Gölgemiz Taşın Altında Çalışıyoruz
Artaş Grubu Yönetim Kurulu Başkanı
Süleyman Çetinsaya ise “Elimiz değil, gölgemiz taşın altında çalışıyoruz. Dünyada yeniden bir yapılanma var. Avrupa’daki devlet yönetimi tecrübesiz bir gruptan oluşuyor. Kendi ülkemizin artılarını konuşmamız gerekir. Türkiye’de konut üretmek kolay bir şey değil. Bir daireyi yapabilmek için 3-5 sene uğraşabiliyoruz. Çin’den sonra inşaat sektöründe ikinci sırada ve çok iyi durumdayız, bunu değerlendirmemiz lazım.” şeklinde konuştu.

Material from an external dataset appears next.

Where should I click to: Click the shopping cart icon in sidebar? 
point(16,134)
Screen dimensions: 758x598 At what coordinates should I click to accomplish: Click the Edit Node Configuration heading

4T var ama diğer T ise Ticaret.
Panelin bir diğer konuşmacısı olan
GYODER Yönetim Kurulu Başkanı Mehmet Kalyoncu erişilebilir konutta geliştirdikleri yeni model hakkında bilgiler vererek, “Harcanabilir hane halkı gelirinde konaklamanın payı %30’a düşerse ne olur diye düşündük. Çocuğuna harcar, tatiline harcayabilir. Bu bizim motivasyonumuz. Öncelik toplum ve sosyal fayda sağlamak. Burada 4T var ama diğer bir T ise Ticaret. Ticari dinamiklere göre dinamiğimizi oluşturduk. Kamu ve özel sektörün güçlerini bir araya getiriyoruz. En büyük arsa sahibi devlet. Kontrolün olmadığı yerde kaos oluyor. Emlak sitelerinde hesap açıp, ilan vermenin hiçbir kontrolü yok. Görevli şirket kendi işleteceği için yapım ve tasarım aşamasında en nitelikli, bakımı en kolay, en az enerji tüketen, en çevreci yapıları otomatik olarak yapmak zorunda kalıyor. Çünkü model onu teşvik ediyor. Tabii ki bir rekabet olmasını öngörüyoruz, devletin arsaları sisteme getirmesiyle yüzde 30’dan yola çıkarak 15 yılda kendini geri ödeyen bir yatırım bedeli var. Burada son kullanıcıya görevli şirket kiralıyor. Kiracı burada devletin regüle ettiği fiyatlarla kirasını ödüyor. Daha kontrol edilebilir bir iklim oluşturmayı hedefliyoruz. Arsa mülkiyeti devlette kalıyor dolayısıyla çok devletçi bir politika. Finansman boyutunda kamu-özel iş birliği modelinden de aşına olduğumuz kredi veren kamu ve görevli şirket ilişkisi var. Burada bankayla bir proje finansman anlaşması olacak. Son kullanıcı kirasını görevli şirkete ödüyor devlet kirasını özel sektöre bırakmış oluyor. Kimin buradan faydalanacağına ilişkin devlet uygunluk kriteri belirleyebilir. Bu imkanın en çok ihtiyaç duyana gittiğinden emin olmamız gerekiyor. Modelde bir sigortalama mekanizması da çalıştık. Biz sadece kenarda durup bu iş neden çözülmüyor, çözülmesi lazım demeden bir alternatif sunmayı tercih ettik” ifadelerini kullandı.